The symposium explicitly highlighted risk assessment, alongside environmental and human biomonitoring, as a core topic aimed at evaluating and mitigating toxic metal exposures.

Healthcare strategies should be tailored to the specific exposure context, including occupationally exposed workers and the general population. Within the latter, age groups need to be distinguished, and sensitive subpopulations identified, as children, pregnant women, and the elderly may exhibit higher toxicokinetic susceptibility to metal exposure. Recognizing these differential vulnerabilities is essential for risk assessment and for designing preventive, diagnostic, and treatment measures that adequately protect all exposed groups [66].

The symposium emphasized the need to assess health risks from low‑level exposure to metals like lead, mercury, arsenic, and cadmium, as well as emerging metals used in new technologies and their links to CVD, cancer, and cognitive disorders.

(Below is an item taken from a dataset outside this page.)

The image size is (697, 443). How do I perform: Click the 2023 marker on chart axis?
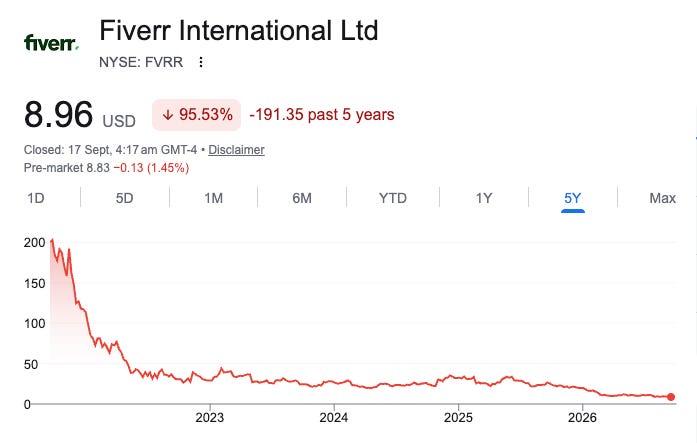(x=210, y=418)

Together, these points reflect the symposium’s focus on establishing strong frameworks for evaluating exposure risks and guiding policy interventions.

Gaps in monitoring

Despite progress, challenges persist. Stefan Rakete (LMU Munich) and Yi Lu (Vital Strategies) highlighted the scarcity of reference laboratories in LMICs capable of confirming field results (see supplement AB Rakete and AB Lu Y). Moreover, cross‑border data comparability is hindered by inconsistent sampling protocols and reporting units. Several symposium participants advocated for a global framework, analogous to the WHO’s Global Mercury Observation System, but expanded to cover multi‑metal surveillance with clear quality standards. There are also considerable knowledge gaps concerning the health effects of mixed exposures, exposure to rare‑earth elements as well as nanoparticles both in the general population and in occupational settings.

Beyond this, translating data into action is critical. Some countries lack robust health risk assessment capacity or trained toxicologists to interpret findings. Don Smith (University of California) noted that rapid data collection without local capacity can cause community alarm when there are no resources for remediation. Effective risk communication must therefore accompany monitoring, ensuring that affected communities understand results and options for exposure reduction.

In summary, advances in detection technology and grassroots monitoring hold promise for bridging exposure data gaps. However, scaling up these tools requires international investment, capacity building, and integration into national environmental health systems.

The symposium consensus was clear: without sustained monitoring, toxic metal hazards remain invisible and unaddressed.